INPUT DATA:
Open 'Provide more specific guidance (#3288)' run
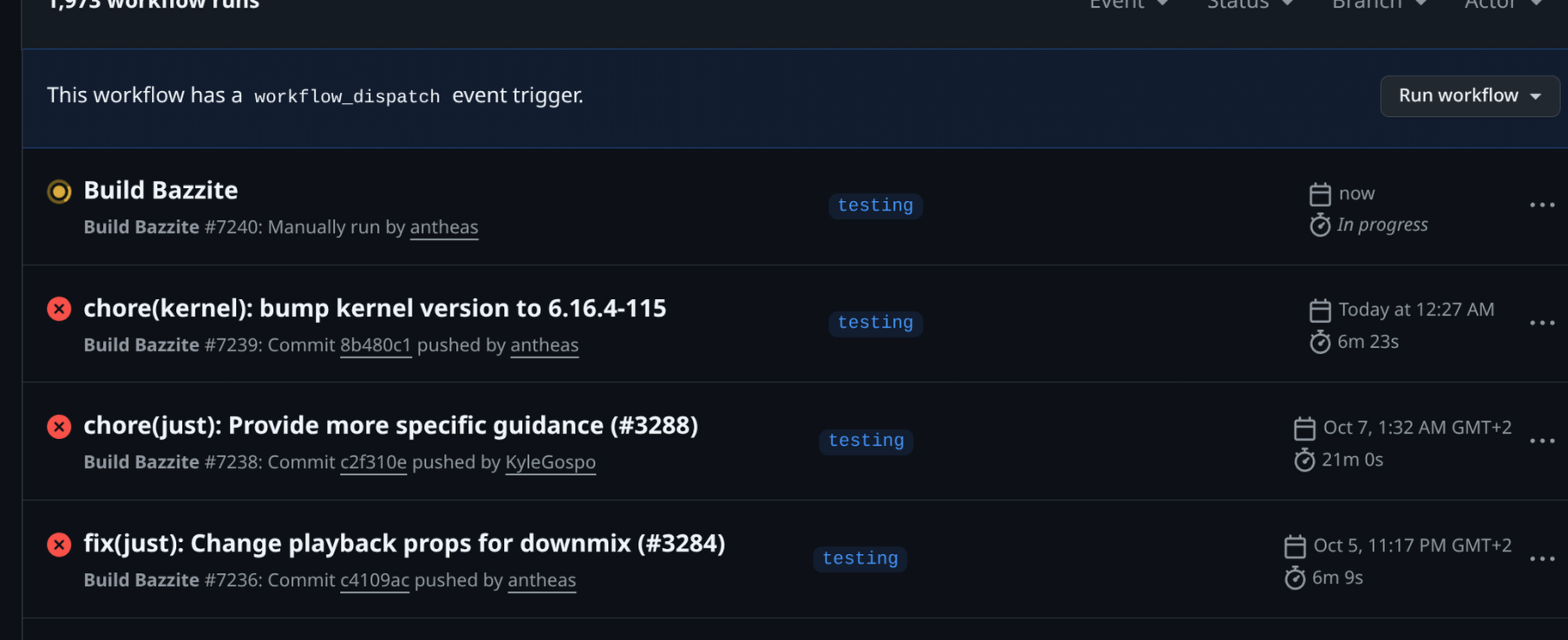 click(x=390, y=426)
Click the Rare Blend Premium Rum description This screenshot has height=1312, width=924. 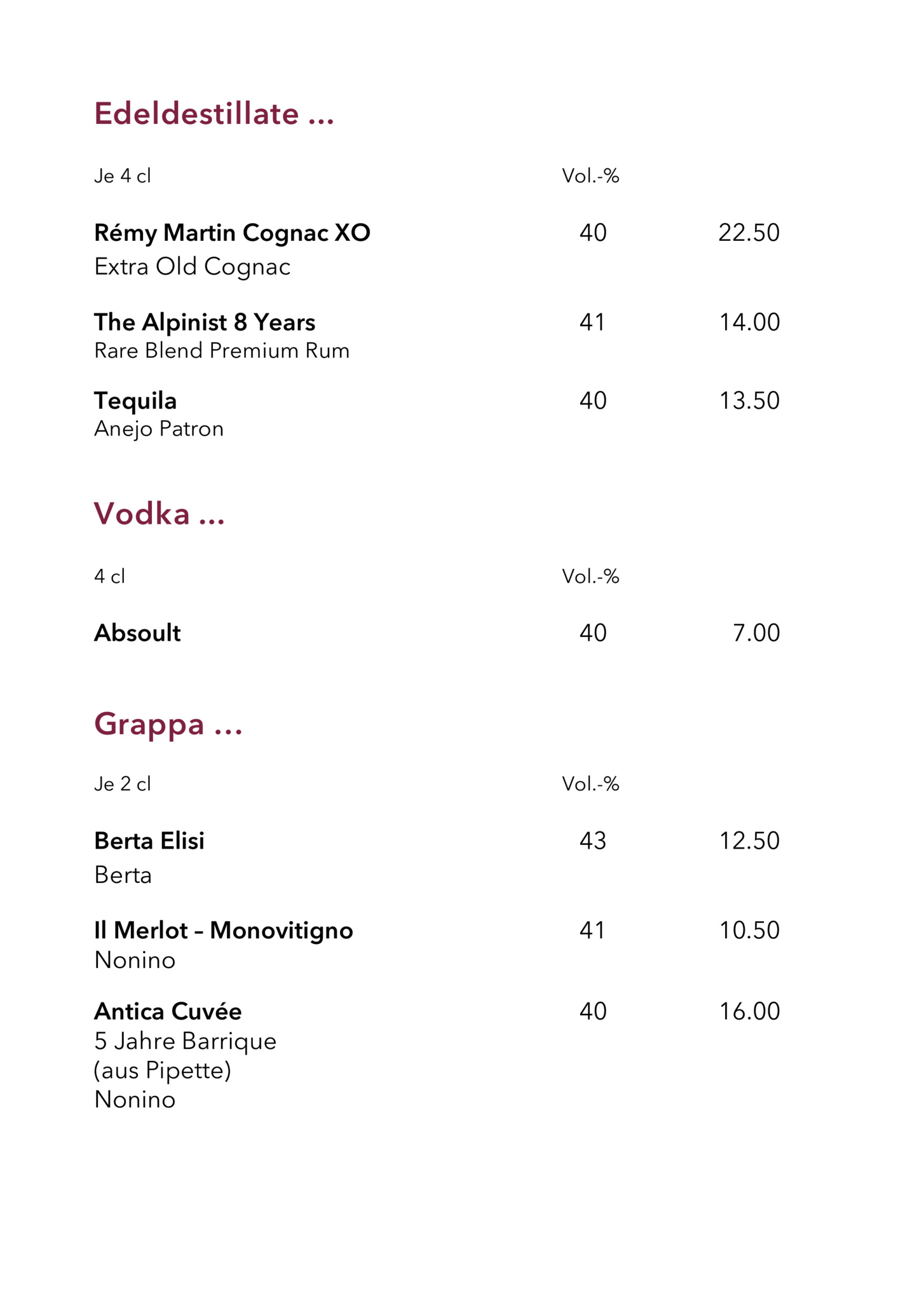222,351
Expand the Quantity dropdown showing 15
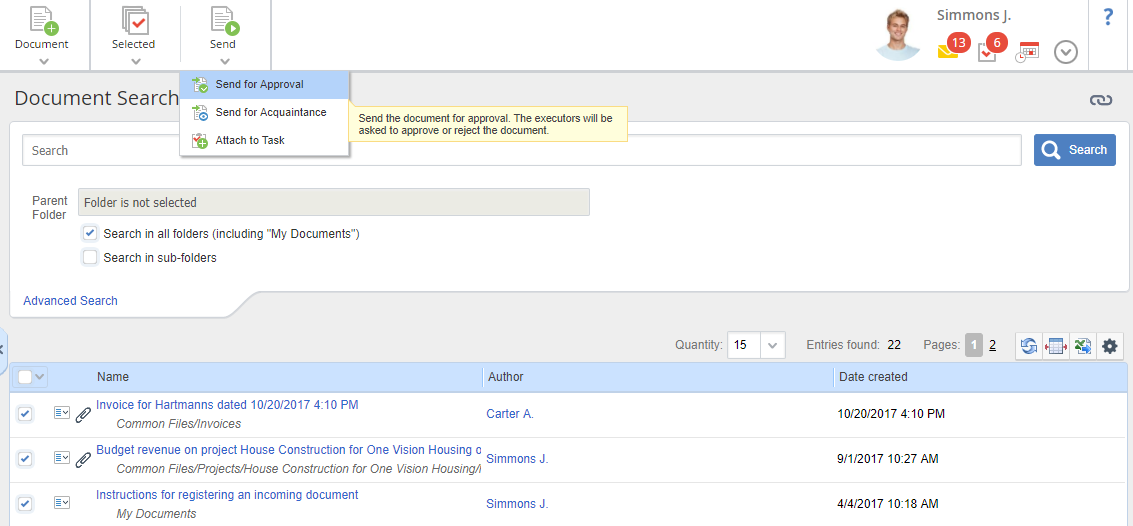Viewport: 1133px width, 526px height. coord(772,345)
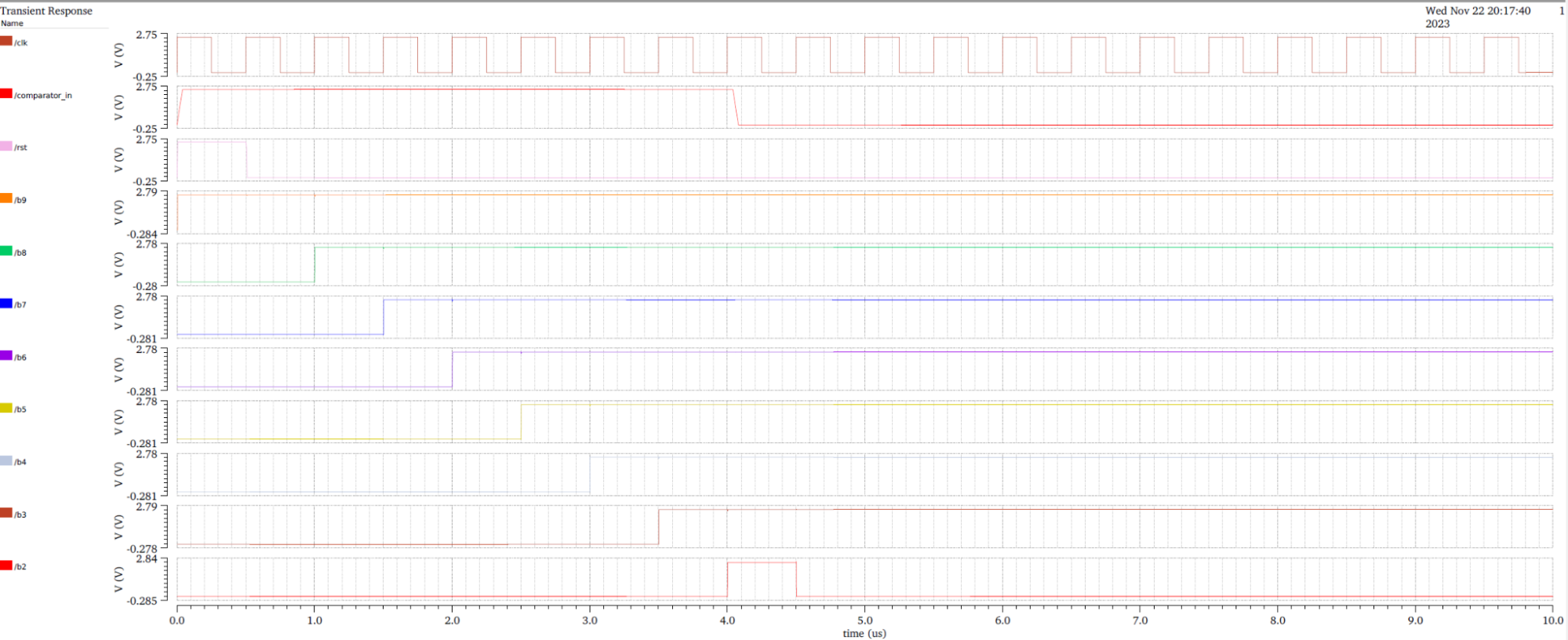The width and height of the screenshot is (1568, 640).
Task: Click the 10.0 tick on time axis
Action: tap(1552, 620)
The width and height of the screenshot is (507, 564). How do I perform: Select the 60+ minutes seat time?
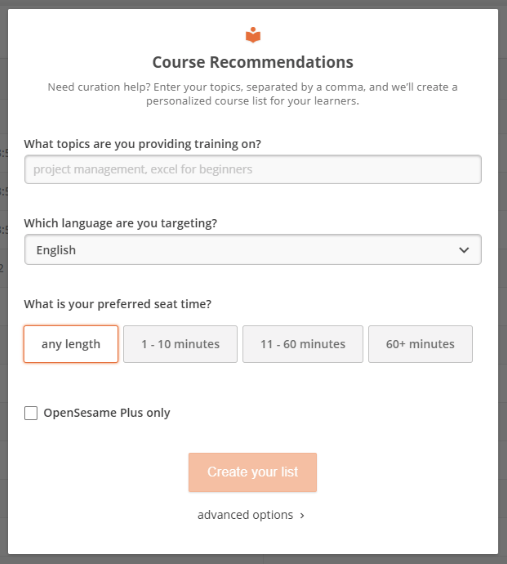pos(420,344)
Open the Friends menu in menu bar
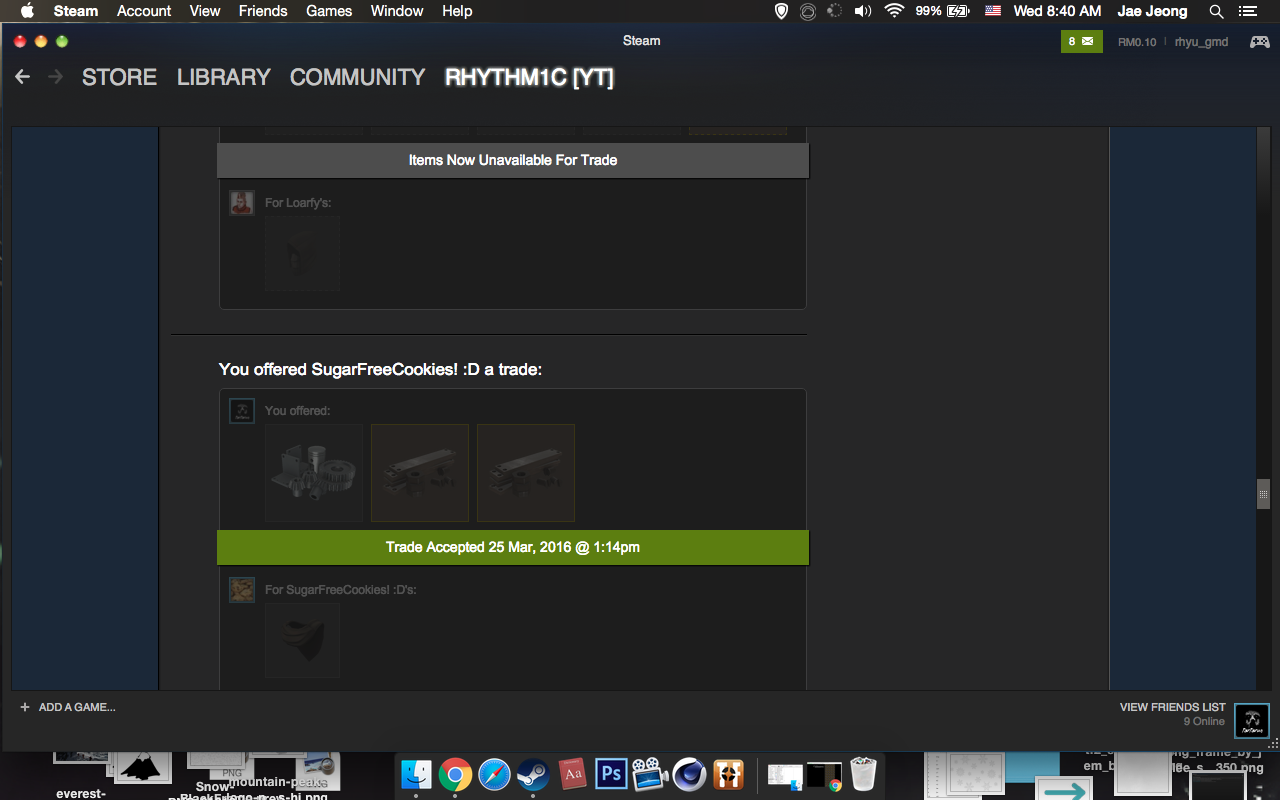Viewport: 1280px width, 800px height. tap(263, 11)
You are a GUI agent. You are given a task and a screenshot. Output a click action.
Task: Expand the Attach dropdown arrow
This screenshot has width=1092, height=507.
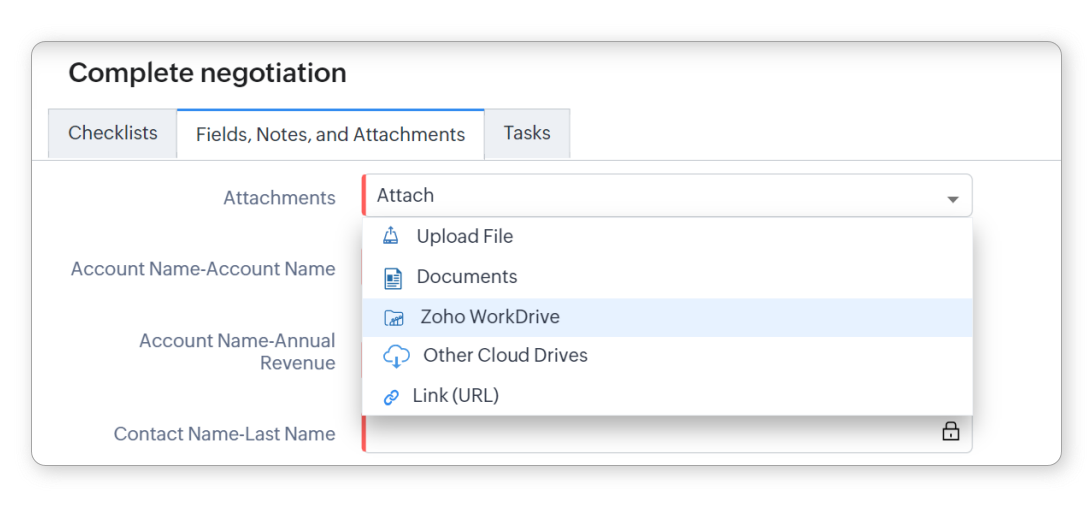(953, 198)
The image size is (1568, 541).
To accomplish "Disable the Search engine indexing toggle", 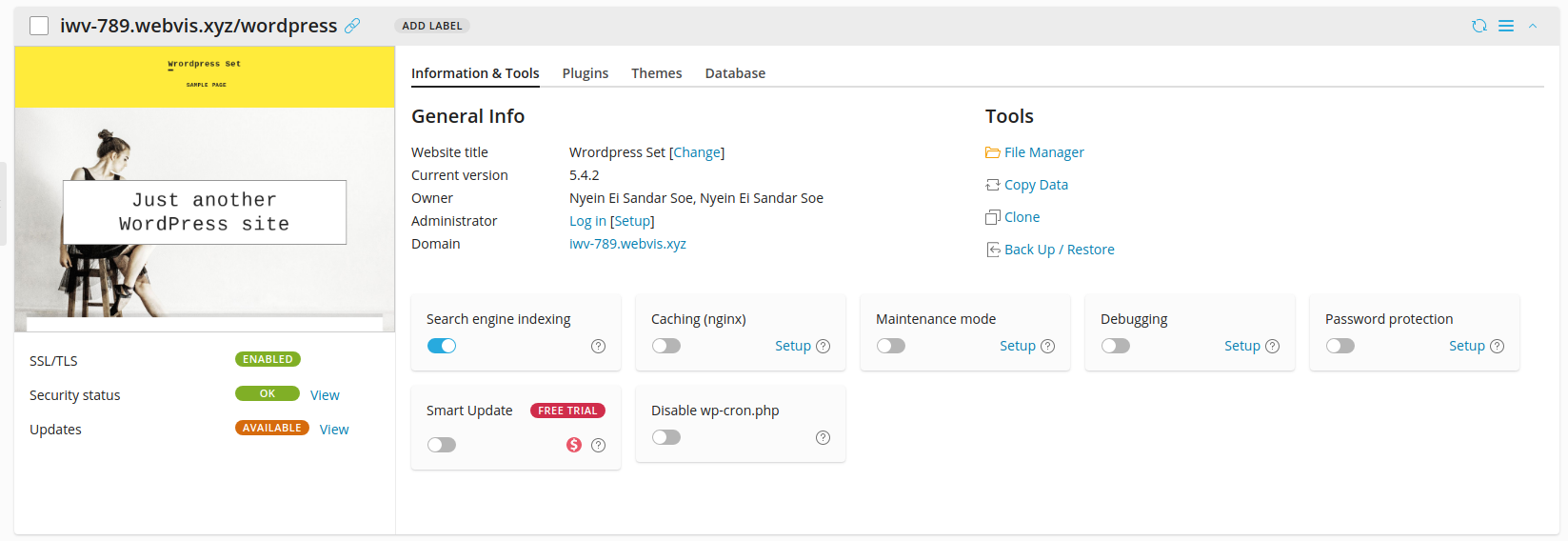I will [x=442, y=346].
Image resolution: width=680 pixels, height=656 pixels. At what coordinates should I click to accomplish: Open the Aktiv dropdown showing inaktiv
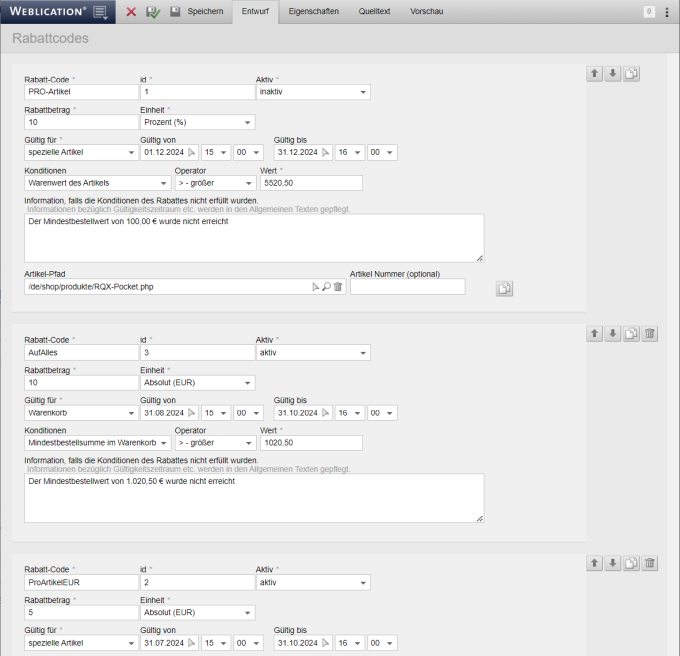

ASSIGNED TASK:
Look through the listing above for the line with "You are a GUI" and the line with "The image size is (1568, 541).". Write out exactly those lines and everything between, leaving out pictures.

ANSWER:
You are a GUI agent. You are given a task and a screenshot. Output a click action.
Task: Expand the Attach dropdown arrow
This screenshot has width=1092, height=507.
(953, 198)
The image size is (1568, 541).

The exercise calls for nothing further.